Good website design cannot be understated. But good design without good usability is wasted. You can have the best-looking website on the internet but if it is hard to use then visitors will become frustrated and go elsewhere, and search engines will probably not rank it.
So when planning a website you need to first set out what your end goal is. What do you want the website to do? Obviously, the first thing that comes to most business owners’ minds is “make sales, ” but you have to dig a little deeper than that. Yes, that is the ultimate goal if you are a sales business, but maybe instead you might think well I need to engage people's interest and quickly.
Thanks to smartphones and tablets the average web user’s attention span have fallen from 12 seconds to eight, so research shows us, some put it as low as four. Putting that into context you need to engage your audience quickly and easily. But don’t be fooled that is not all about a big visual impact.
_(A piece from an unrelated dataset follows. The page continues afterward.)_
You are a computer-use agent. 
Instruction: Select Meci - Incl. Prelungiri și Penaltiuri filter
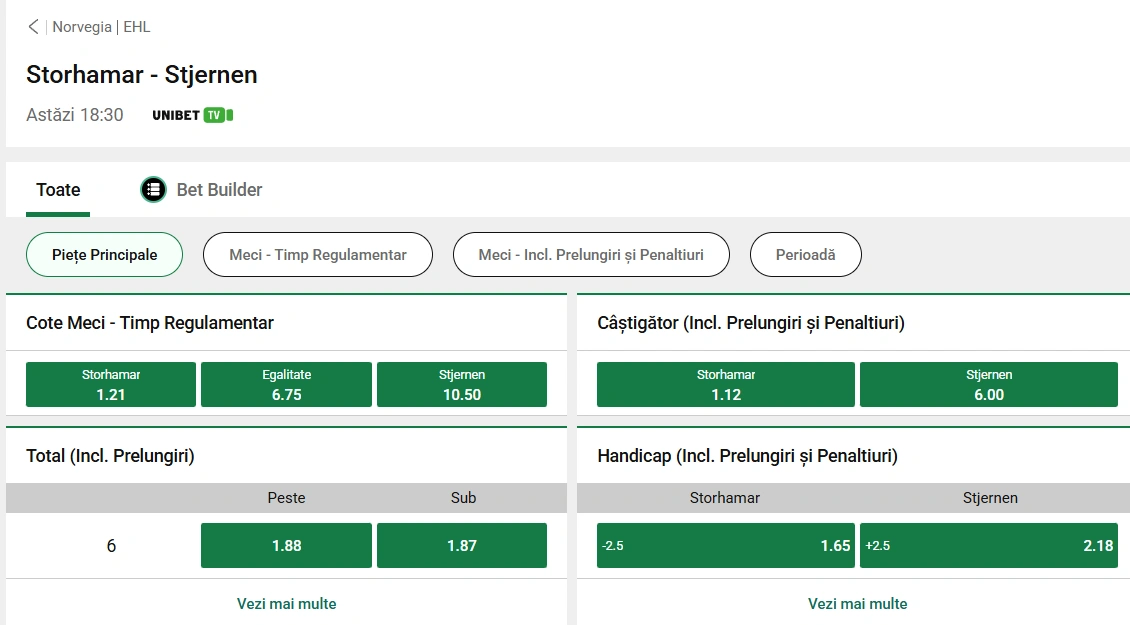pyautogui.click(x=591, y=255)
A design that is too heavy on images and videos can cause, if not coded correctly, the website to load slowly meaning that four to eight-second attention span just got burnt and you lost them before they even landed eye or thumb on your site. In the same way, no visual content can make the website boring and less engaging.
You also have to plan for content depending upon the screen size it is going to appear on. Content viewed on a laptop or desk computer can easily navigate lots of small normal size font text, images, and videos but when you think about the same content view on a mobile phone it would be cumbersome, or from a smart TV, the text would be too small.
A lot of website design templates and content management systems can factor these elements in and a good web design company should as standard advice on this and code your website to be responsive to not only the device but also the browser the website is viewed on.
One of the best pieces of advice for deciding on a website design and thinking about usability is to find a few websites you like, ones you like using in a business or personal context. Try these out on several different devices and ask yourself what it is you like about these sites. If using a web design company then make this list of sites and reasons you like them available to them. If going it alone choose a website template or content management system/host that provides you with the flexibility to create a site similarly and try out various designs until you find one you like. Then test the hell out of it to make sure it is user-friendly and get your colleagues, customers, and friends to do the same also.